Exercise> Copy out exactly the lines from the one with "You are a computer-use" through the last line of the listing below, both included, but none of the pictures.

Supplied records>

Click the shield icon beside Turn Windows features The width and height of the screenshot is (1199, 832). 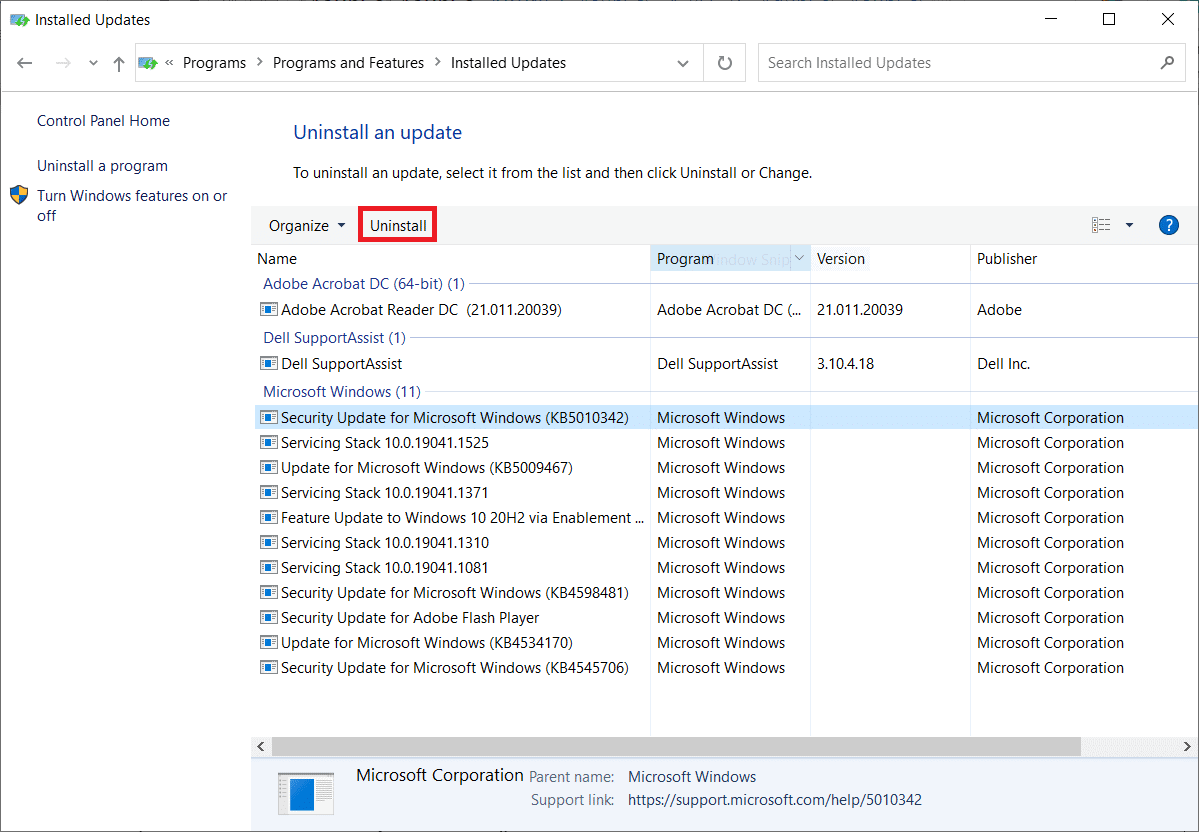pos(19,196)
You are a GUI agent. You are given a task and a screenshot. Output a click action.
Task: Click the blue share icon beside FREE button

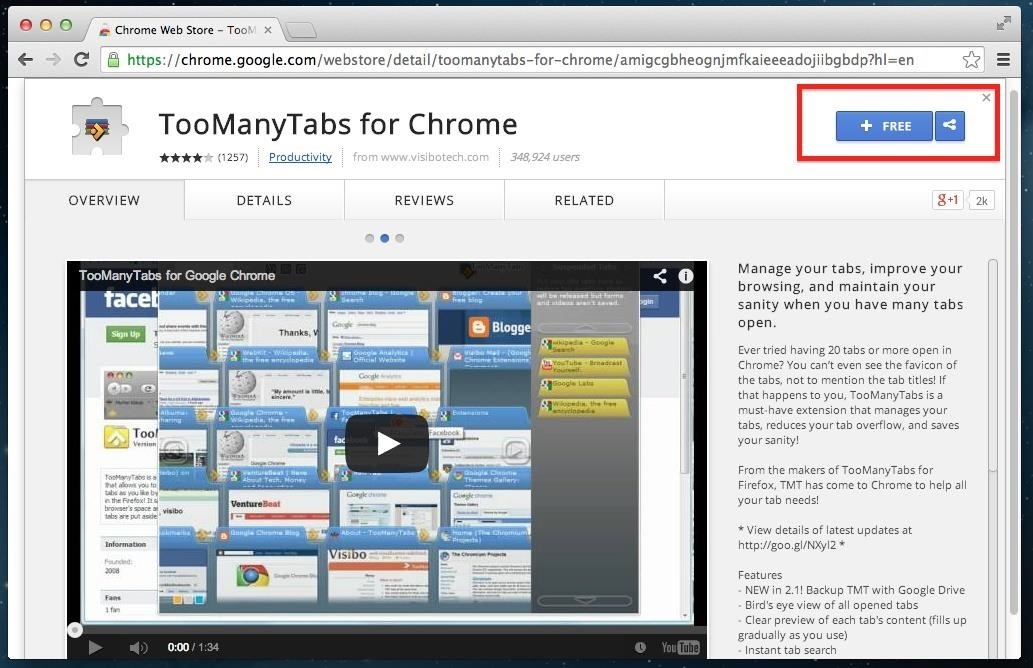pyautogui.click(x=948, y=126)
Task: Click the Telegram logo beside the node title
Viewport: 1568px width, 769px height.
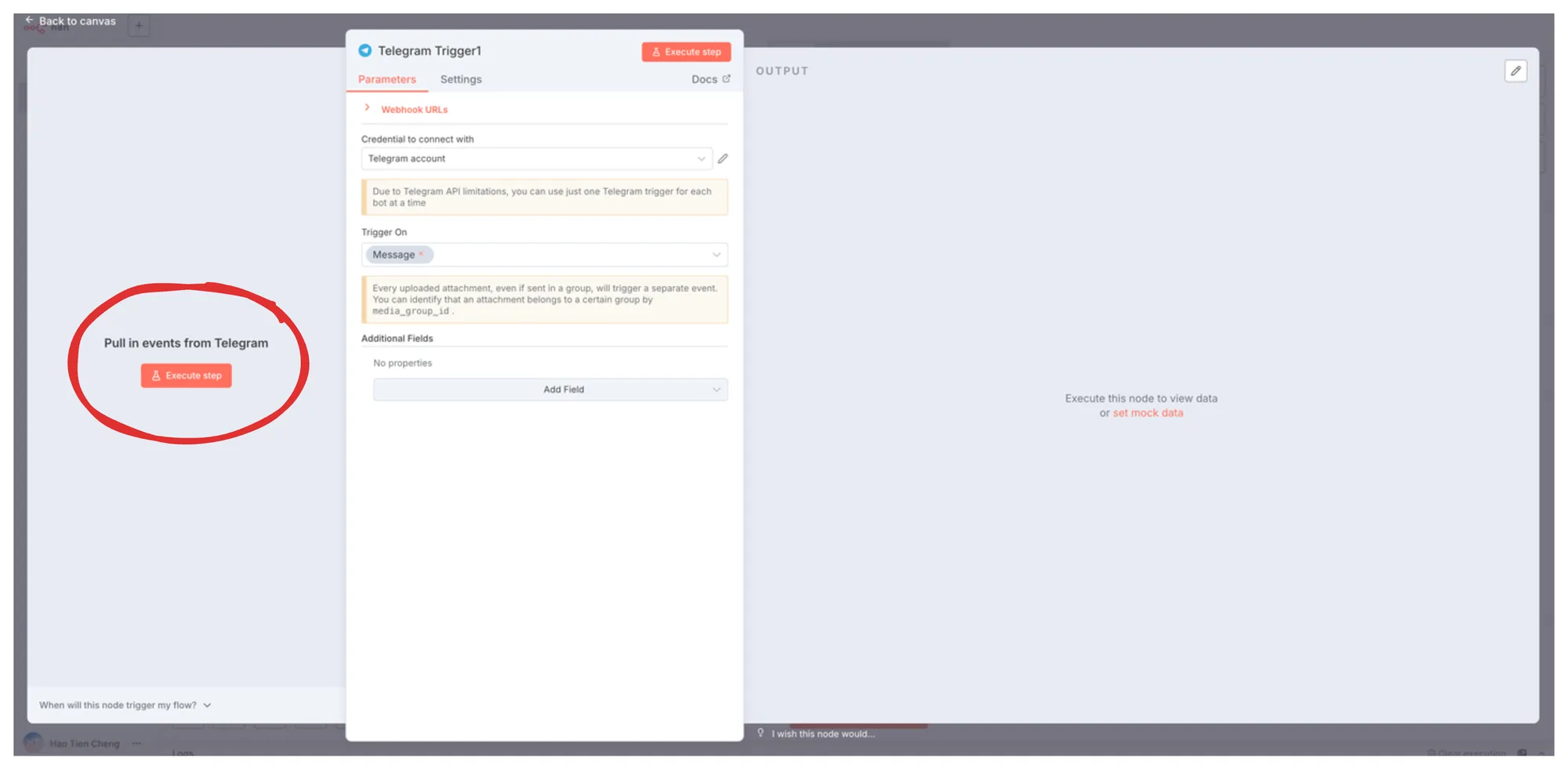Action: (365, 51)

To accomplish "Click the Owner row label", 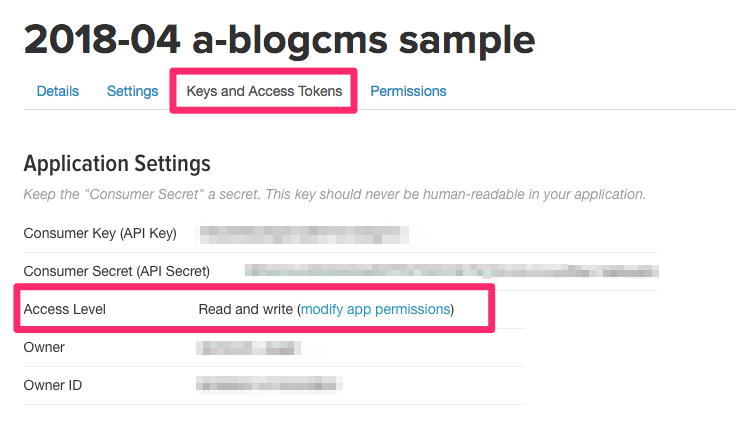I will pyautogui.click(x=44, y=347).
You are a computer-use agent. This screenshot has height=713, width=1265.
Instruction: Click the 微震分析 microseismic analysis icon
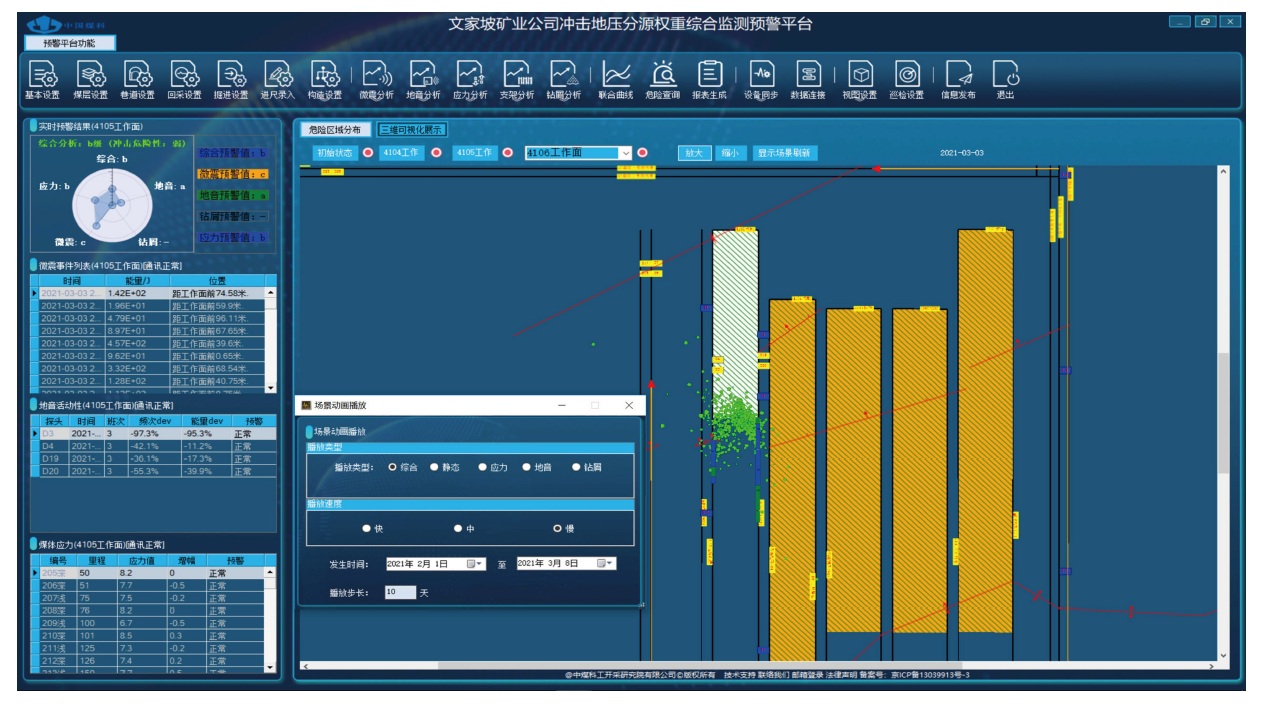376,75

Task answer>
You are a computer-use agent. This screenshot has height=713, width=1265.
Instruction: Click the 微震分析 microseismic analysis icon
376,75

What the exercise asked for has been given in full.